10 August 2012
Well, the Games are coming to an end. There are a few more medals to be contested for today and then we have the closing ceremony to look forward to. Sadly, then there is a fortnight or so of Paralympics. I’m sure that these Olympians can feel justifiably proud to have overcome whatever differently they suffer from and have reached the pinnacle of representing their country. Unfortunately, I believe we have had as such a wonderful coverage by the BBC that most of us, frankly have enough. I hope that I’m not reading the mood of the country wrongly and that there will be as much enthusiasm behind these Paralympic Games as were behind the normal ones.

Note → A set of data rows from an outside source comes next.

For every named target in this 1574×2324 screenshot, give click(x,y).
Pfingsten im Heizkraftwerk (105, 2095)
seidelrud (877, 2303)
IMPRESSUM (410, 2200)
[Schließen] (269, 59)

Team GB have reason to be proud they are comfortably in the third position in the medals table and the individual stories and sacrifices that many of these Olympians made to reach this level of proficiency makes us even more proud than the cold, hard statistics of yet another medal.
I think yesterday we added a couple of silver and the same quantity of bronze to our tally of medals but for some reason, it is not the total of all medals that determines where you end up in the medals table, but the number of gold medals. (This despite’ one of the Olympians who just missed out on a gold medal, waggishly suggesting that the new gold is silver!)
Had a quick word with stepfather Richard this morning. I had tried to ring earlier and Nan had answered the telephone. Part way through the conversation she suggested that she would turn down the radio. We hung all the best part of 4/5 mins before realising that she had probably got to the radio and then forgotten why she was there with the result that we were left holding a phone at our end with no one speaking at the other end. Richard came on 5 min or so later and confirmed that this is just the sort of thing that happens all the time.
It would be quite funny under normal circumstances but it is really quite sad and desperate so for the partner left doing the caring. We all know what a Saint Richard is looking after my mother as the Alzheimer’s increases but as long as he can keep her within sight she cannot get up to too much mischief but I can see that the whole process from Richard’s point of view, is very tiring. Sadly, living so far away. There is very little we can do to help. However, with our weekly contact and with John and Anne Prytz dropping in regularly, that’s the best we can do for the time being. I know that Richard is hankering to come down for another visit. Lovely as it would be. this is a very expensive day out which we should perhaps preserve for the day when I am on my last gasp.
Although I cannot deny that I have gone downhill, as time goes by, I think my telephone voice gives people the impression that I am far worse than I sound. Nevertheless, I think we will try to get them both down here sometime in September.
My Roho cushion was returned yesterday and Richard, the area manager, responded to my call and will be with us on Monday afternoon to ‘set it up’.